* **Supplied records**:
+ + + + + + +
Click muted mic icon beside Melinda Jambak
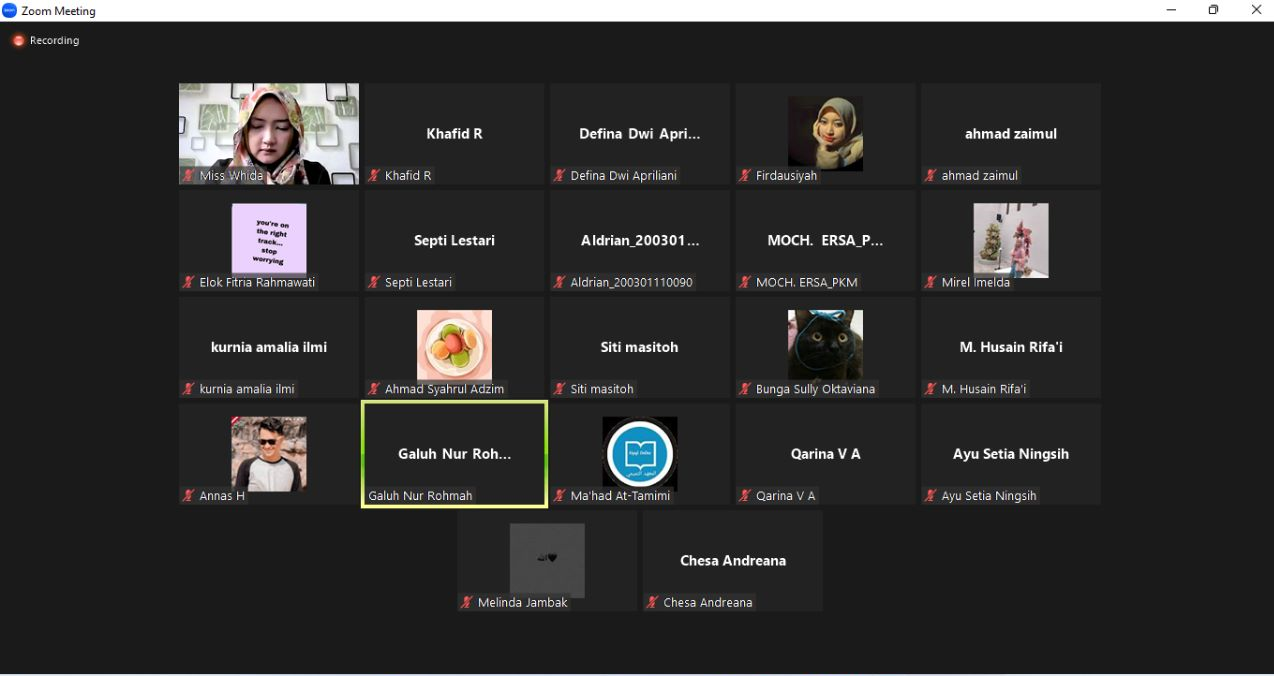Image resolution: width=1274 pixels, height=676 pixels. click(467, 602)
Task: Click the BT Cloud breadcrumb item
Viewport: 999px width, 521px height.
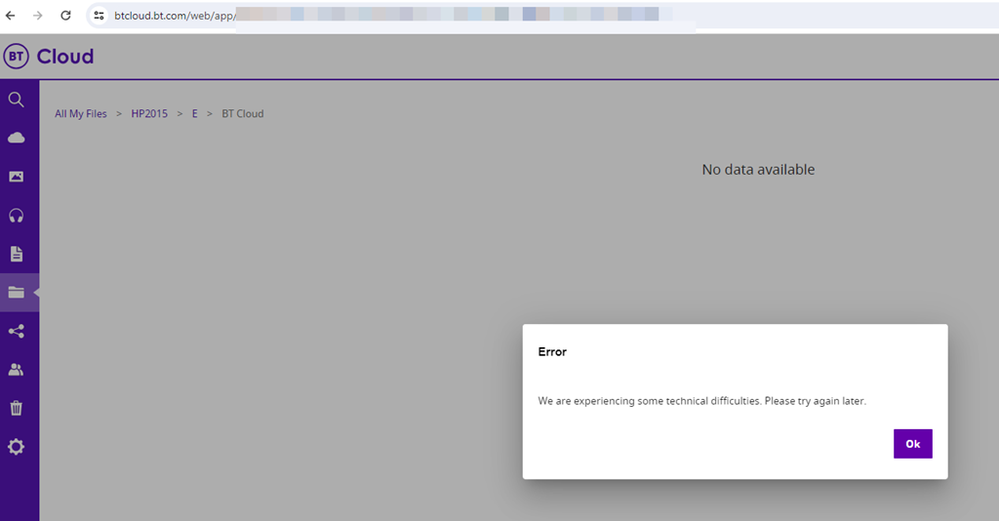Action: point(243,114)
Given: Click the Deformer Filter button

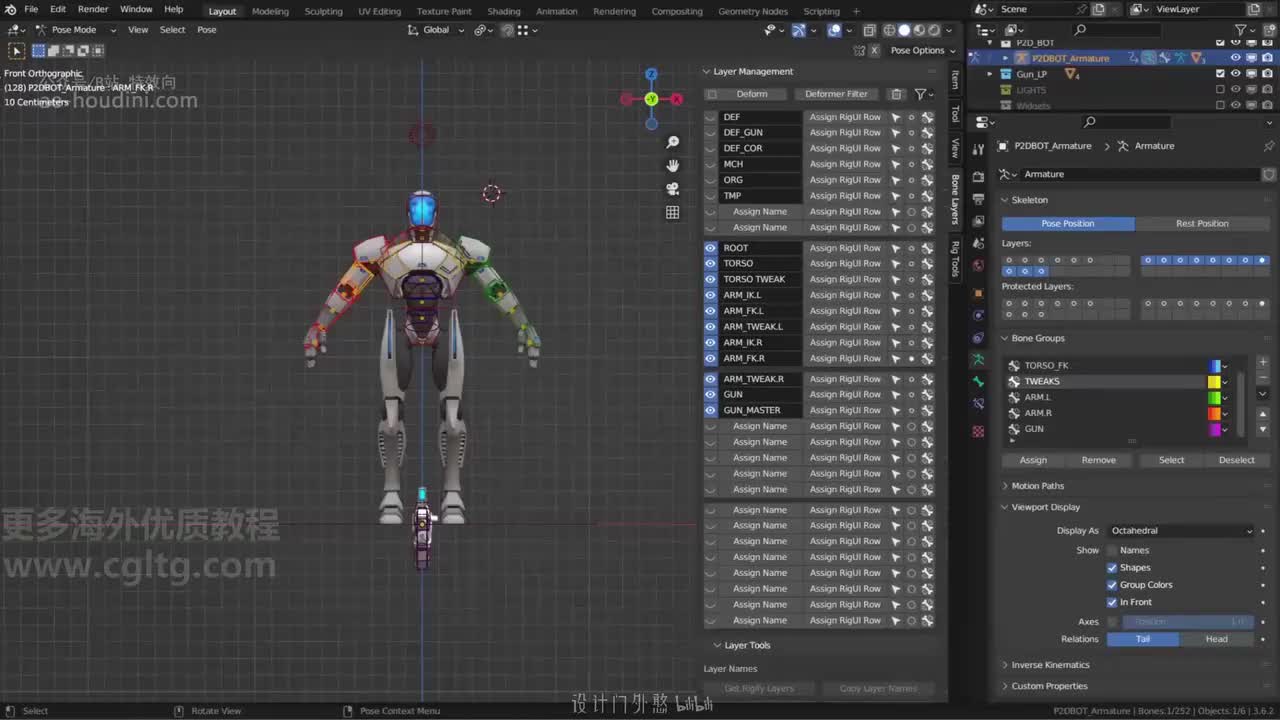Looking at the screenshot, I should 836,94.
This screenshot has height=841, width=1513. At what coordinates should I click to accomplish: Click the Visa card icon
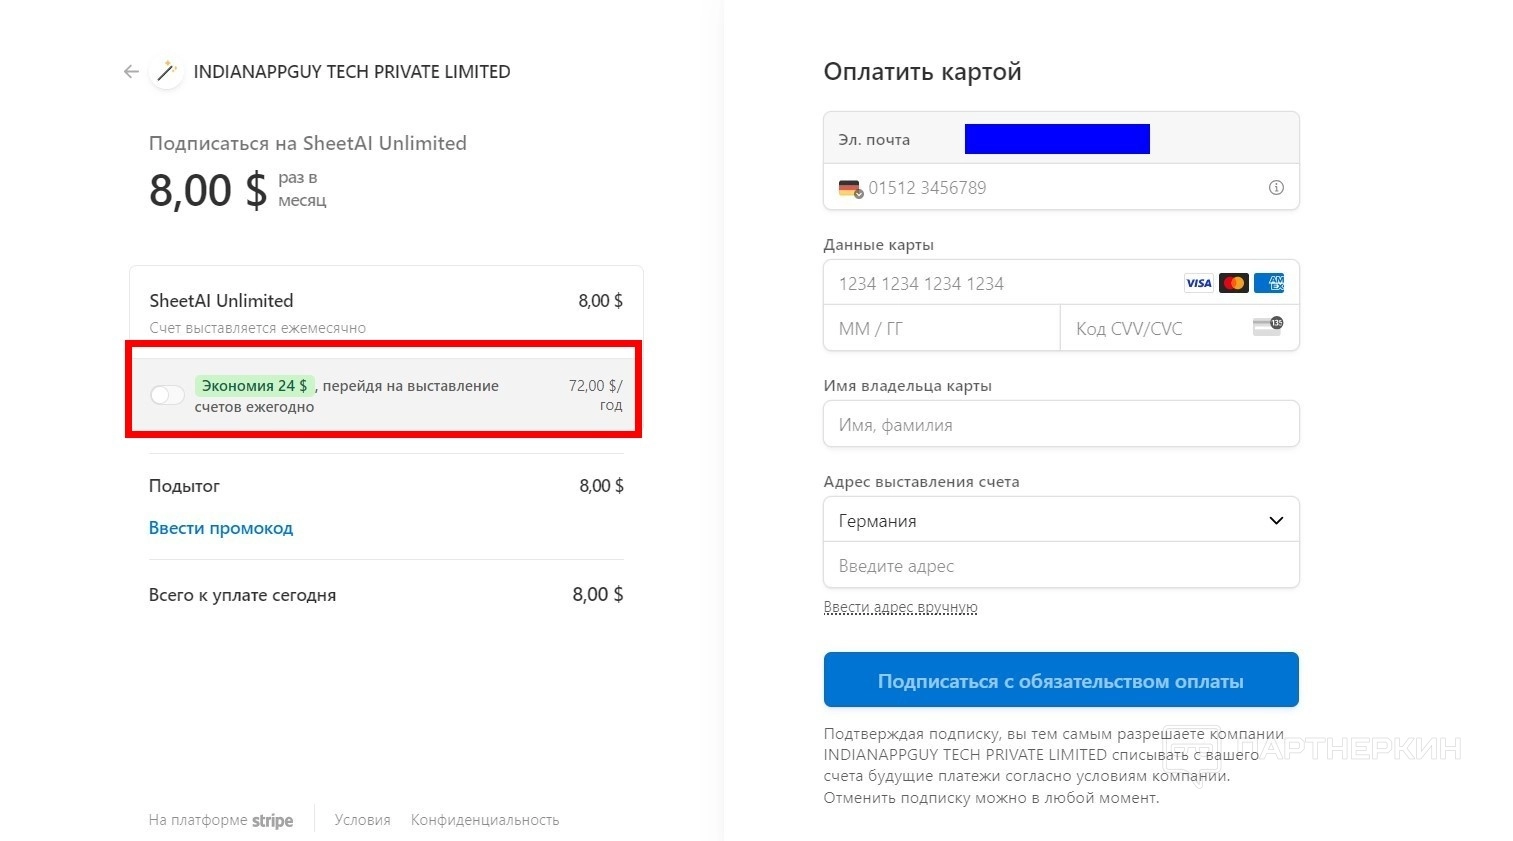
+ + + + + + +
* **Exercise instructions**: All of the material above is to be retyped exactly, with no pictures included.

* **Worked solution**:
Click muted mic icon beside Melinda Jambak
Image resolution: width=1274 pixels, height=676 pixels. click(467, 602)
Task: Click the BT Cloud breadcrumb item
Viewport: 999px width, 521px height.
Action: point(243,114)
Given: Click the Deformer Filter button

Looking at the screenshot, I should 836,94.
This screenshot has height=841, width=1513. At what coordinates should I click to accomplish: Click the Visa card icon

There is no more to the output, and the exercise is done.